--- Raw data ---
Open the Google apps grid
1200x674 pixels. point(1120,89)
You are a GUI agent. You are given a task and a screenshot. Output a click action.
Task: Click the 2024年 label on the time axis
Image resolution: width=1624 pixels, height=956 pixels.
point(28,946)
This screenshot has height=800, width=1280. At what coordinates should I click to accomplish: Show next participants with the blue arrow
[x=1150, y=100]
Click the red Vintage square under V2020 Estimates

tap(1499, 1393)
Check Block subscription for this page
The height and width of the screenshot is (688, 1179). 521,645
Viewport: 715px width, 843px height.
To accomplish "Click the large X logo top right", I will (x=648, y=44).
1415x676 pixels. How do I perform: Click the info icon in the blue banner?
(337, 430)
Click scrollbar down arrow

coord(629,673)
---
Exercise requirements: Copy all the data. Match it exactly.

Final answer:
Open the Google apps grid
1200x674 pixels. point(1120,89)
You are a GUI agent. You are given a task and a screenshot. Output a click action.
Task: Click the 2024年 label on the time axis
Image resolution: width=1624 pixels, height=956 pixels.
point(28,946)
This screenshot has height=800, width=1280. At what coordinates should I click to accomplish: Show next participants with the blue arrow
[x=1150, y=100]
Click the red Vintage square under V2020 Estimates

tap(1499, 1393)
Check Block subscription for this page
The height and width of the screenshot is (688, 1179). 521,645
Viewport: 715px width, 843px height.
To accomplish "Click the large X logo top right", I will (x=648, y=44).
1415x676 pixels. How do I perform: Click the info icon in the blue banner?
(337, 430)
Click scrollbar down arrow

coord(629,673)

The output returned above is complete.